Are these papers publicly available?
There have been many attempts to parallelize individual algorithms in that past. What stands out to me in the last few years are attempts to parallelize all algorithms.
Prior to 1994 and the adoption of MPI, each manufacturer offered its own programming paradigm for implementing parallel algorithms. You can find plenty of papers on parallel algorithms prior to 1991 but he implementation tended to be for one specific architecture and not suitable for industrial production use. my2cents.
How much do you think the communication protocol matters? For instance, fully synchronous vs bulk synchronous vs asynchronous. Although related to the architecture of the parallel system, there is still significant room for variability.
I don’t think there is a simple answer.
There are times when the architecture make some protocols nonviable. For example, a BSP approach applied to all the browsers connected to an http server would be crazy.
In terms of the qualitative experience, I think reproducibility-or-not does matter with this determined to some extent by the communication protocol.
Thank you, very interesting post.
Is anybody aware of comparison between AllReduce-based approach (like in the “Terascale” paper) and Parameter Server approach for linear learning?
I mean target function vs time, or testing accuracy vs time.
There is none that I’m aware of. There are plenty of experiments in parallel ML papers, but an unanswered question is always: “For these different approaches, if you care about each the same, and optimize each to the same degree, what works better?” The cost of caring is high enough that it’s hard to make a fair comparison.
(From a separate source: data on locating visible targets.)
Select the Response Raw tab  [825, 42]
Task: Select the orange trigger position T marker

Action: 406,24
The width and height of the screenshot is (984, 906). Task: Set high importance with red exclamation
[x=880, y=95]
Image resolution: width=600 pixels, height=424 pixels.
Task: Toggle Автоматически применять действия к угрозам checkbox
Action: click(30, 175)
An answer might be provided by the imagenet competition, where at least participants _care_ although they bring vastly different resources to bear. This year a parameter server approach came out ahead of a GPU. However, it seems plausible that careful representational hacking and systematic testing was the key to victory rather than the choice of parallelization approach. Next year? Unclear.
Hey John, great summary. You mentioned SQL as a platform. Do you know of large-scale machine learning systems that are based on SQL? I’m aware of MADlib (http://madlib.net), but that’s it.
That is one of the efforts I know of. I believe there are at least 2 or 3 others in progress. It is natural to try to extend databases to also do machine learning, although I think refactoring learning algorithms across user defined SQL functions often ends up being rather awkward.
Interesting, thanks John.
I think parameter server approaches are very useful when you are training a huge model that requires 10 TB memory storage (e.g., sparse models) and you need asynchronous approach to avoid waiting on the slowest machine for each minibatch. Real parameter server systems could have hundreds of hpc machines for one training task.
Model exceeds RAM is a good criteria.
If you are stuck with asymmetric hardware, then avoiding waiting on the slowest machine is also important.
It seems people advocate parameter servers in many situations where neither of these criteria fit.